A worn plug will not send the required charge to the combustion chambers. This means that one of the car’s combustion chambers is not working as usual. Most modern engines have on-board computers that regulate the current to the spark plugs. In this case, the slow acceleration could be due to a defective sensor. Clogged fuel injectors or dirty air filters can also cause slow acceleration. Your mechanic can identify the exact cause of the problem.
When you start having problems with engine misfiring, the culprit is often defective spark plugs. To ignite the fuel-air mixture, the combustion chambers need a charge provided by the spark plugs. The wires connected to the spark plugs could also be damaged, causing the incorrect current to flow.
If your engine misfires, you will hear stuttering or tripping noises from the engine block. This leads to an increase in exhaust fumes and reduced mileage.
High fuel consumption
Since the fuel in the combustion chambers does not ignite completely, you will notice a decrease in gas mileage. If the spark plugs are defective, the gap between the side and center electrode is often too large or too small. This means that no charge is generated for combustion.

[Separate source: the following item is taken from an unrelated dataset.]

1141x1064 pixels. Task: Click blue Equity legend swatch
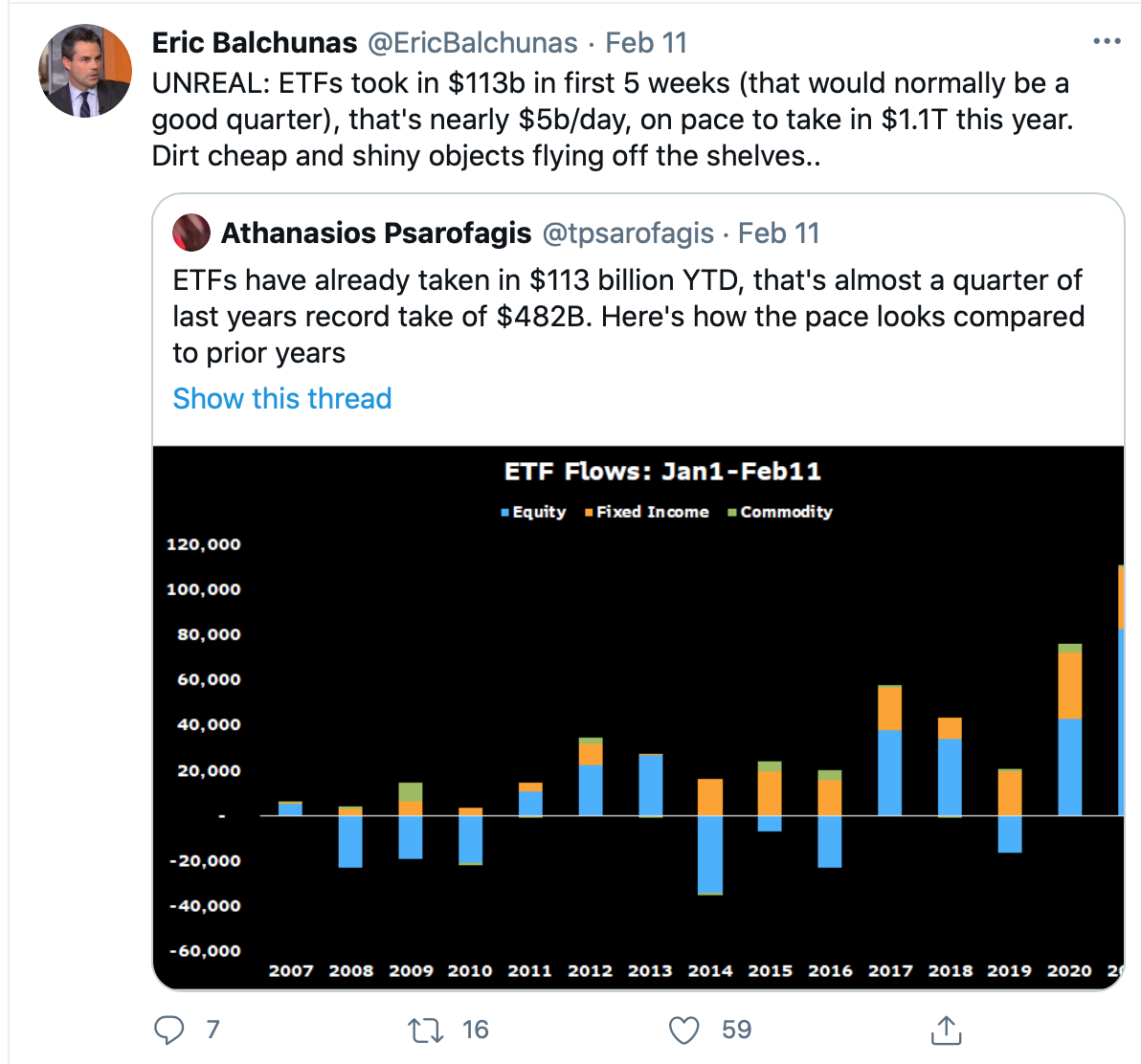coord(505,513)
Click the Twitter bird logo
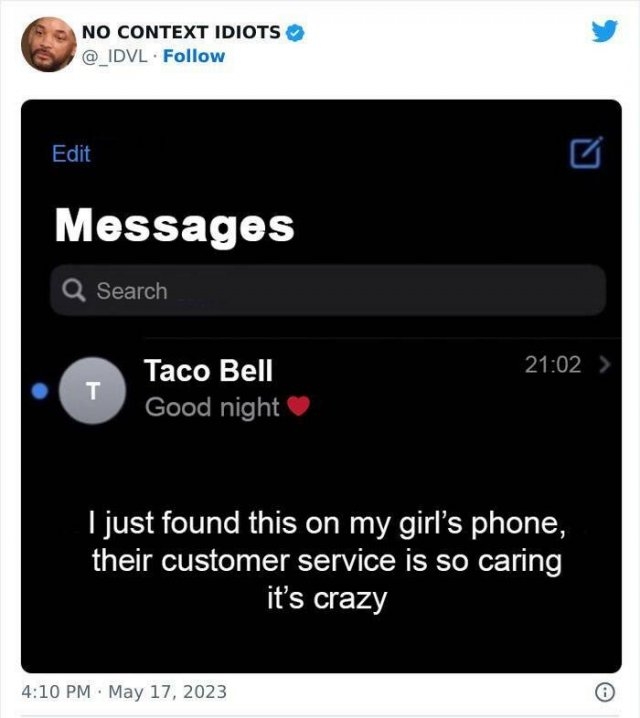This screenshot has width=640, height=718. point(604,31)
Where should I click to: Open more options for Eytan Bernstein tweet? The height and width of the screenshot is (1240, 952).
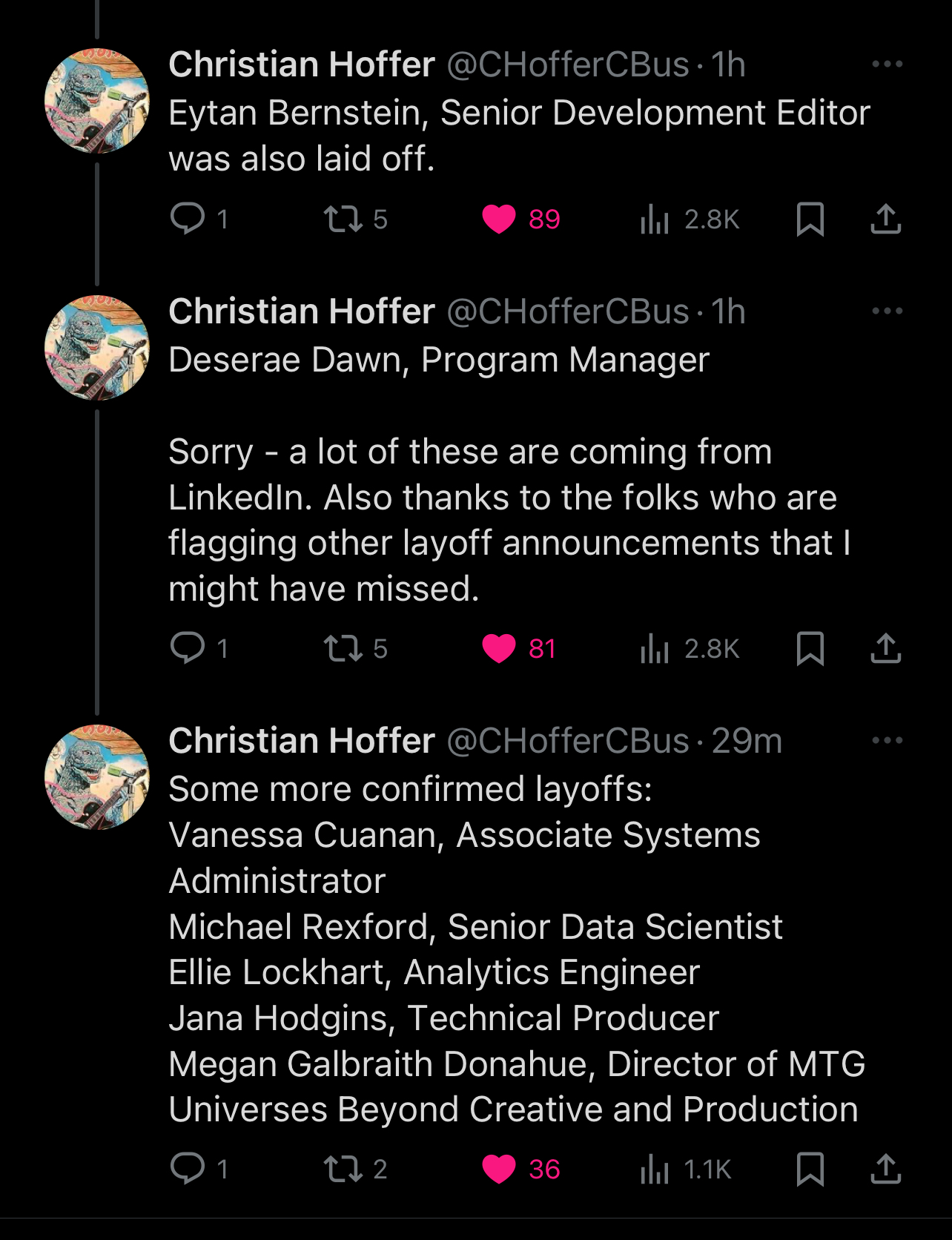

In this case, you do not necessarily have to buy new plugs. You can remove existing plugs and either widen or narrow the gap between the electrodes according to the manufacturer’s settings.
Problems starting the car
A well functioning engine should come to life the moment you turn on the ignition key. If your plugs are worn out, you will find that you need to turn on the ignition several times before the engine starts. You may also have problems with your alternator.
Spark plugs are not designed to last forever and should be checked occasionally for wear.
Spark plugs are necessary for effective combustion of the air-fuel mixture. For a very long time, only copper spark plugs were available. While copper is a good conductor of heat, the plugs wear quickly and must be replaced every 20,000 miles.
Platinum spark plugs have a long service life and eliminate the probability of a waste charge. Iridium spark plugs are the best plugs because of their durability but are more expensive than platinum and copper spark plugs.